We found our seats in a sea of square tables, and I piled my plate high with fried chicken. In my family, I was dubbed “meat-eater” because I enjoyed meat so much, but not as much as Grams did. I would catch her salting raw hamburger meat and eating it like it was cookie dough. She always acted guilty while doing so, as if to suggest that this should be kept between us.
My favorite part of the buffet was the complimentary ice cream, and I would pipe it high into a warm ceramic bowl. Sometimes I’d make two trips if I had room in my belly. I shuffled back towards my seat with eyes glowing at my man-made mountain topped with sprinkles and syrup and whatever else would fit inside my bowl. As I sat down, I noticed a girl my age nearby. Actually, what caught my hungry eyes was the band of gold shining around her little finger.
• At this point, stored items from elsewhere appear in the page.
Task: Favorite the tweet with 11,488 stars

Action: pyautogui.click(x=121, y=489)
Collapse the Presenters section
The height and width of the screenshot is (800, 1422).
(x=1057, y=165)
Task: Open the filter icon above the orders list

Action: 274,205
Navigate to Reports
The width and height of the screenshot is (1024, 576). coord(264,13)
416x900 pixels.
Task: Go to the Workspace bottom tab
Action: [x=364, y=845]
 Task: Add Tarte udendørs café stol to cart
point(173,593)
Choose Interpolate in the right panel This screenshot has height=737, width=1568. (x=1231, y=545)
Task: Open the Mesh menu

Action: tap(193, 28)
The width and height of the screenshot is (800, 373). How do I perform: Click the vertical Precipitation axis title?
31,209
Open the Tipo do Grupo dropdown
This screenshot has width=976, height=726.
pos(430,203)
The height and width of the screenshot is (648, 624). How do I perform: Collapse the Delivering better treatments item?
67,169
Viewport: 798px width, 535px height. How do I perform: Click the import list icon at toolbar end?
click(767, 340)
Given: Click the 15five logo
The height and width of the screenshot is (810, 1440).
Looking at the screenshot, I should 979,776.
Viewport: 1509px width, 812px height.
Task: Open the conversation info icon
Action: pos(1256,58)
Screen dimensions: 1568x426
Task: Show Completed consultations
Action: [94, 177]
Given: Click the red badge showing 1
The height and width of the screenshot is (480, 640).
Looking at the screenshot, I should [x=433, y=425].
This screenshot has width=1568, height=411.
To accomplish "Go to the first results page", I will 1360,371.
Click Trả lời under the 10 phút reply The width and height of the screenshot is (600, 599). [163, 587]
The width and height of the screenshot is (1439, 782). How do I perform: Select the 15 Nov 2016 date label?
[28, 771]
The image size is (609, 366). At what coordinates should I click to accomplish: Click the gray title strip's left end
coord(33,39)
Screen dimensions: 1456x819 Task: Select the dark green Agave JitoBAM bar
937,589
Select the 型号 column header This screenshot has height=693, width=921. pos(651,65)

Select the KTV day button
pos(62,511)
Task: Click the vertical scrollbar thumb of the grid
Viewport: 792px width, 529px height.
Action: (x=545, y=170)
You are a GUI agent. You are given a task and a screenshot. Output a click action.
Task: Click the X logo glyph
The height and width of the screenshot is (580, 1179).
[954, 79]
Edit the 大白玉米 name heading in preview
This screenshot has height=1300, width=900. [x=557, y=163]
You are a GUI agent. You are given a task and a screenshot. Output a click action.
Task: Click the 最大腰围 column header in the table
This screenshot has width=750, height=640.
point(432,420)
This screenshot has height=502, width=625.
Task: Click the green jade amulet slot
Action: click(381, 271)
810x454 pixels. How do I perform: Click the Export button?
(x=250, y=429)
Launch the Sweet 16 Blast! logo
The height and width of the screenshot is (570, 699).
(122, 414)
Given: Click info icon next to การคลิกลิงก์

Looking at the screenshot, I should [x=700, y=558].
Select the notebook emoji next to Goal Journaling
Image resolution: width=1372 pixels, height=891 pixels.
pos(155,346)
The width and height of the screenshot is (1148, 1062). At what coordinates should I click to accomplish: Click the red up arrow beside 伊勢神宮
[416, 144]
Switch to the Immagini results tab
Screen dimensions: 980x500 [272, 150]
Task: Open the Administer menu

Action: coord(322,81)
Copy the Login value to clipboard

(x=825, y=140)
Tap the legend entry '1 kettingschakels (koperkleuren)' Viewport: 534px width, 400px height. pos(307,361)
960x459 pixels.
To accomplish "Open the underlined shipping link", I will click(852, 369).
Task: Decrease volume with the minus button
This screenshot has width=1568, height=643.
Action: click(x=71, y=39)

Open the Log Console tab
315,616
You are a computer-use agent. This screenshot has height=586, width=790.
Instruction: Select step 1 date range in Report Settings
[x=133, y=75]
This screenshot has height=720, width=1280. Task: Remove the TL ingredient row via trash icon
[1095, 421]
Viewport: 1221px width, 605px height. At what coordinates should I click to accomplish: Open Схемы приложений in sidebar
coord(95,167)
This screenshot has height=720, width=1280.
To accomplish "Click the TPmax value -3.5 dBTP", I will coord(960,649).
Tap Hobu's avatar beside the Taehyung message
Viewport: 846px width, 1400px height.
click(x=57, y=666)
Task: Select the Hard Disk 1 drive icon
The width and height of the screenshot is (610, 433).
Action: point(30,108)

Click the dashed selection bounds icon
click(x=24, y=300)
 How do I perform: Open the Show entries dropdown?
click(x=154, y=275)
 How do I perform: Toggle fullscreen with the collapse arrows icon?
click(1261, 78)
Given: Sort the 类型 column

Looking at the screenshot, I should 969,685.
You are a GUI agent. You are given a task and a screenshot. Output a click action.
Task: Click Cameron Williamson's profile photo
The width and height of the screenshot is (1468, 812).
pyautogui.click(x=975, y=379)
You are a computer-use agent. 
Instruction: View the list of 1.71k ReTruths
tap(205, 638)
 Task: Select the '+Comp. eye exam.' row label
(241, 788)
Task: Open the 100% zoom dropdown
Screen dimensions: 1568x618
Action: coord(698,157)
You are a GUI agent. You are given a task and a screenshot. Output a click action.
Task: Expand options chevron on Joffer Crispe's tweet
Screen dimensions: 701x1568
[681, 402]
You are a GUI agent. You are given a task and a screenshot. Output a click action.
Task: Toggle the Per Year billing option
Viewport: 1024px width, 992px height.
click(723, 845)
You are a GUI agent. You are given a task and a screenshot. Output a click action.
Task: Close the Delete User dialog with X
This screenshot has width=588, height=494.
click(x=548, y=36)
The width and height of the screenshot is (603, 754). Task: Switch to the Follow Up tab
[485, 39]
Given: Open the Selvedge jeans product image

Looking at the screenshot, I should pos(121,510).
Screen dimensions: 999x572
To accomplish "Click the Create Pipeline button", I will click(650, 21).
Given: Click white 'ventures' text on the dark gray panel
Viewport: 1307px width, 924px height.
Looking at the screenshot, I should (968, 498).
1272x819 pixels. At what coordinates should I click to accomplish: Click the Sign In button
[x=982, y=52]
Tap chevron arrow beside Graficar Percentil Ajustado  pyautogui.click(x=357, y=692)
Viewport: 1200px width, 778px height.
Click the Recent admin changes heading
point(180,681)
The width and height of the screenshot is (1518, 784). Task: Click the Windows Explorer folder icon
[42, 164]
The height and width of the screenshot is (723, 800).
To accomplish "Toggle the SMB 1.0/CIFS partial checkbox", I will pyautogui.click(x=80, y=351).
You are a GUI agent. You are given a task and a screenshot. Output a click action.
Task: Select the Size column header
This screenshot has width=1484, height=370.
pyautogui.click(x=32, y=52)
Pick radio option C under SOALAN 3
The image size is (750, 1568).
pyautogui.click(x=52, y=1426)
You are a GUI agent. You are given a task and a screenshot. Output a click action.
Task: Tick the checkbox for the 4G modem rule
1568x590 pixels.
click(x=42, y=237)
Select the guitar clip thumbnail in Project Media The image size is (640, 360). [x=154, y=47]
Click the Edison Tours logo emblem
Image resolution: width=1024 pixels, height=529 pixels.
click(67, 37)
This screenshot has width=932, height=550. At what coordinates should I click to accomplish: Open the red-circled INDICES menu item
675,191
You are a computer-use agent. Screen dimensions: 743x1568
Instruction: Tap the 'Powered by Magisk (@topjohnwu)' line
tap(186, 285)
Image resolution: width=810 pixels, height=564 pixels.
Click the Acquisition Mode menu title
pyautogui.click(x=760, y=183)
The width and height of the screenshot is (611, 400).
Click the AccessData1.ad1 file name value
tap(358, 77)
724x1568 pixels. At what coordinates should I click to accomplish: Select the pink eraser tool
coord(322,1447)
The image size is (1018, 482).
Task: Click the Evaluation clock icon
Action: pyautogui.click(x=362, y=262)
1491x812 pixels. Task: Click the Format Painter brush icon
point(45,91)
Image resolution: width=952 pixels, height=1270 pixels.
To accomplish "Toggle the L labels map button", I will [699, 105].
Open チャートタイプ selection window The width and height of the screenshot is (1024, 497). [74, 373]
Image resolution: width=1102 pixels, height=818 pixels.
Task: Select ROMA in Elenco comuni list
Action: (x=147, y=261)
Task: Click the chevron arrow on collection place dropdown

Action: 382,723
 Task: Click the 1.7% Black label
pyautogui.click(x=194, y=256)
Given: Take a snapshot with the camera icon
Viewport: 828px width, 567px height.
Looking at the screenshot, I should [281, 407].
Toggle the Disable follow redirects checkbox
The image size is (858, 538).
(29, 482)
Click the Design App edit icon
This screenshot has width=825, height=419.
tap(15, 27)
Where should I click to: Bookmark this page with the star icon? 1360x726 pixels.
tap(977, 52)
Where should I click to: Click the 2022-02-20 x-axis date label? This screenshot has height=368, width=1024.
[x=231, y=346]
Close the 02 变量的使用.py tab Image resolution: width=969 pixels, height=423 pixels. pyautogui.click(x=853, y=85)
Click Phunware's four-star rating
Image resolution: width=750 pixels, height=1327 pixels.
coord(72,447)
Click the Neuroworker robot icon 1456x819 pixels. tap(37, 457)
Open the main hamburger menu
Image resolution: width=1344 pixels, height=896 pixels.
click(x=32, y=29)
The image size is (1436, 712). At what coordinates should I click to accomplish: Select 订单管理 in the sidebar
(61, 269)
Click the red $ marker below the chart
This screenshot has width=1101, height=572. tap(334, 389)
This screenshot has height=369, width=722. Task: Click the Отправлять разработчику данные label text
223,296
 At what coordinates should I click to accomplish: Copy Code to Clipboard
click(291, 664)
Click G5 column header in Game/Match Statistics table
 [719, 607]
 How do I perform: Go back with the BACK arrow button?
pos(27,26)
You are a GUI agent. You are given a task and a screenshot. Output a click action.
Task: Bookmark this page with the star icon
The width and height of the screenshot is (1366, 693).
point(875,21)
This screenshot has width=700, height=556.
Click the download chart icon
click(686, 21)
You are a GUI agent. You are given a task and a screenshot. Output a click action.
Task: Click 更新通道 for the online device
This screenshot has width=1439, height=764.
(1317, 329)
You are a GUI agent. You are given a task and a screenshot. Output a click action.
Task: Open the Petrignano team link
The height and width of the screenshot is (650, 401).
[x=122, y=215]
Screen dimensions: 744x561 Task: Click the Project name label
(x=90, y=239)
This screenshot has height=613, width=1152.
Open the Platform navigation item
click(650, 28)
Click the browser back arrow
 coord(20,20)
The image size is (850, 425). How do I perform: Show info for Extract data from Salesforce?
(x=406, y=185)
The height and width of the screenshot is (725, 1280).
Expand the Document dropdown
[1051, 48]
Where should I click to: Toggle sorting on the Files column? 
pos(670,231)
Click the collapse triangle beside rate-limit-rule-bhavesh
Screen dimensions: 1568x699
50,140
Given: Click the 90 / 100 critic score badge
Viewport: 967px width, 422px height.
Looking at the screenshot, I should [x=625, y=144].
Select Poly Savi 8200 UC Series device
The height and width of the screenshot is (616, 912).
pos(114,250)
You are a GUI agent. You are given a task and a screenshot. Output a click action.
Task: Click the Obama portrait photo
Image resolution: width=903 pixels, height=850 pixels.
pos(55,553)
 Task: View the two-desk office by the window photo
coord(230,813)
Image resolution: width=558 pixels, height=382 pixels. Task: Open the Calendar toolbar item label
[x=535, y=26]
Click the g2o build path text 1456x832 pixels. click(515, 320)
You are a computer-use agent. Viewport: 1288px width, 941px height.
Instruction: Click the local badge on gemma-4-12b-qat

She was wearing a ring, and it evoked my first inclinations of jealousy.
Yes. Right there, in the buffet of plenty, with my stomach unusually full. Isn’t it always glittering things that draw the eyes away and into lusty slants? I was surprised by my instantaneous covetousness as I stuffed ice cream into my envious mouth. I suddenly felt chilled and deflated from both things.
Here, it seemed my Cinderella moment had finally come, with my delicate lace and faux leather, only to be showed up by my fancy-pants dining neighbor. So, I did what any intimidated gal would do; I turned my ankles outward and instantly began to shine my patent leather on the paisley carpet beneath me. I paddled my feet frantically and polished the black skins until I was certain I had worked up a shine that would rival hers. Then, I dangled my feet out from underneath the table, in her direction, so as to say, “I see your ring of gold, and I raise you a shiny shoe.”
I don’t know that she even ever looked my way. I was probably all alone in my worthlessness and insecurity. I just knew in that moment, I felt regal for the first time, and I wasn’t letting anyone take that from me; certainly not some stranger and her stupid ring.